Auch für die 500 Beschäftigten der drei Braunschweiger Karstadt-Häuser, ebenso die 150 in Goslar, sind Hoffen und Bangen zur Gewohnheit geworden – wie für alle im 25.000-Mitarbeiter-Konzern. „Trotzdem ist die Anspannung heute besonders zu spüren“, sagte der Braunschweiger Karstadt-Geschäftsführer Adolf Trill Donnerstagabend unserer Zeitung.


Zuvor hatte es immer wieder Meldungen gegeben, die Zustimmung des Karstadt-Vermieters Highstreet beim Treffen in London stehe unmittelbar bevor.

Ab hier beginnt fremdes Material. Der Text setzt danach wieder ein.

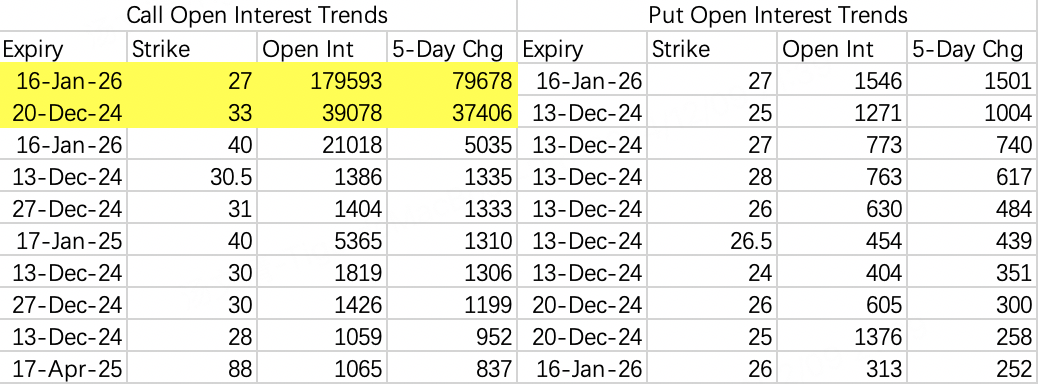1038x384 pixels.
Task: Select the cell with 37406
Action: tap(451, 113)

Tatsächlich aber hatten zunächst nur Anleihe-Gläubiger den von Investor Nicolas Berggruen geforderten Mietsenkungen zugestimmt. Die sogenannten Mezzanine-Gläubiger aber rangen sich laut Nachrichten-Agentur dpa lange nicht zu einer Entscheidung durch.

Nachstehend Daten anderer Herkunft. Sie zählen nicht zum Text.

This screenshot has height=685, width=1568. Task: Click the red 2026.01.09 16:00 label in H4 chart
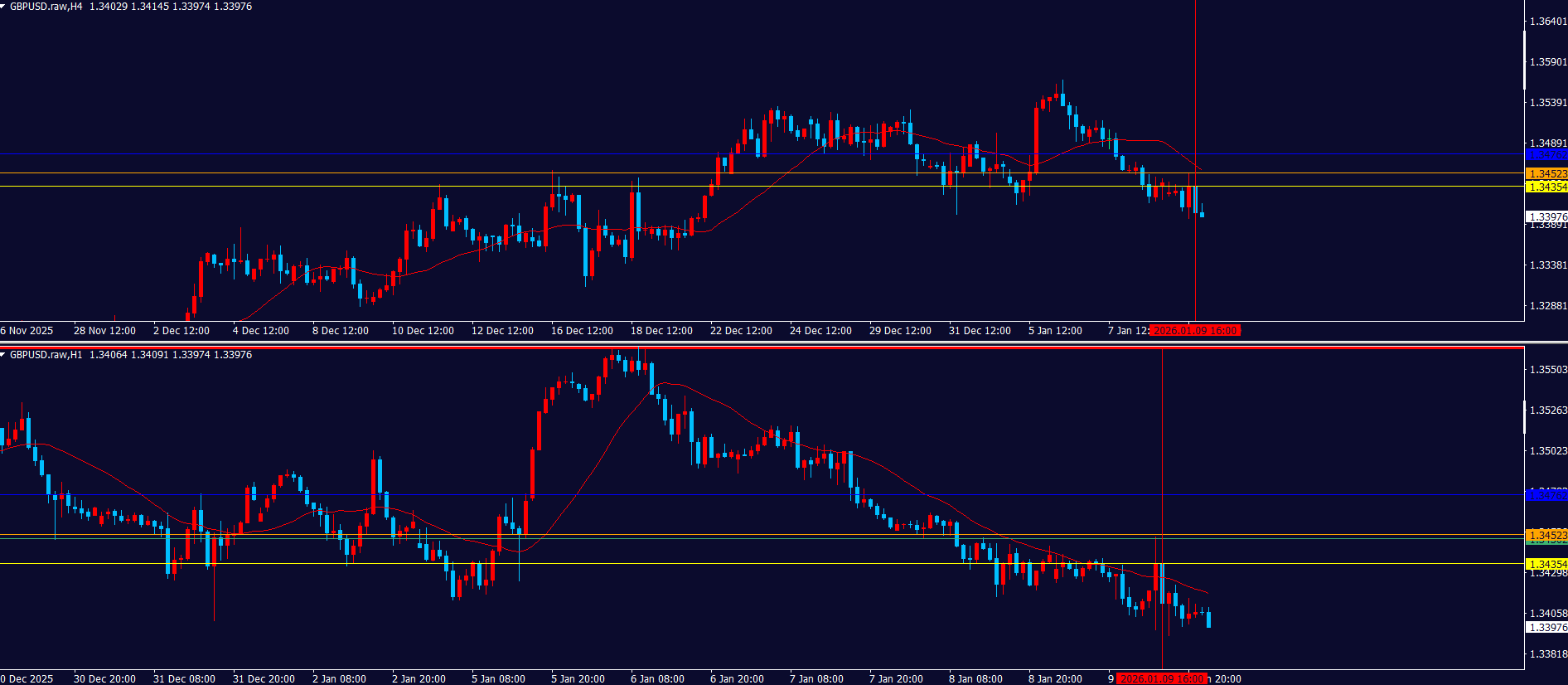click(x=1195, y=331)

Trill gab sich dennoch zuversichtlich: „Ich denke, wir werden noch heute eine Entscheidung erleben.“ Anschließend sollten die Mietverträge unterzeichnet werden. Wenn dann an diesem Freitag das Amtsgericht Essen den Insolvenzplan annehmen würde, hätten die Braunschweiger gleich doppelten Grund zum Feiern. Trill: „Wir wären aus der Insolvenz heraus und würden zugleich unser 120-Jahre-Jubiläum in Braunschweig feiern.“


Von den Kunden erfuhren Karstadt-Mitarbeiter auch am Donnerstag Beistand. Viele hätten gefragt, wie es denn nun stehe, ob es Neuigkeiten aus London gebe. Allerdings gab es auch schmerzhafte Momente. Als drei Shops aufgebaut wurden, dachten einzelne, man packe zusammen.


Abends bestätigte ein Highstreet-Sprecher, dass die Gläubiger grundsätzlich den geforderten Mietsenkungen zugestimmt hätten. Auch Berggruen sah die Rettung in greifbarer Nähe. „Es sollte zu Ende kommen, so hoffe ich“, sagte Berggruen der Nachrichtenagentur dpa. Berggruen will alle 120 Karstadt-Filialen erhalten und 70 Millionen Euro investieren.

 

Stichwort: Mezzanine-Finanzierung
Beim Karstadt-Vermieter Highstreet spielt auch Mezzanine-Kapital eine wichtige Rolle. Rund 1,4 Milliarden Euro dieser Kapitalform sollen in das britische Konsortium geflossen sein.
Der Begriff Mezzanine ist vom italienischen Wort für Zwischengeschoss abgeleitet. Das sogenannte Mezzanine-Kapital ist eine Finanzierung, die zwischen Fremd- und Eigenkapital liegt.
Banken oder andere Geldgeber stellen einem Unternehmen flüssige Mittel zur Verfügung, sie beteiligen sich allerdings nicht direkt an dem Unternehmen – und sie haften also auch nicht voll.
Andererseits sind sie auch keine regulären Gläubiger, da sie kein „normales“ erstrangiges Darlehen vergeben. Dementsprechend sind ihre Darlehen in der Regel auch nicht direkt mit Vermögenswerten wie Immobilien besichert – ihre Mezzanine-Finanzierung ist nachrangig. Im Fall einer Insolvenz werden sie also erst nach den klassischen Gläubigern wie Banken, die Kredite vergeben haben, bedient. Dafür erhalten sie wiederum eine höhere Verzinsung ihres Einsatzes.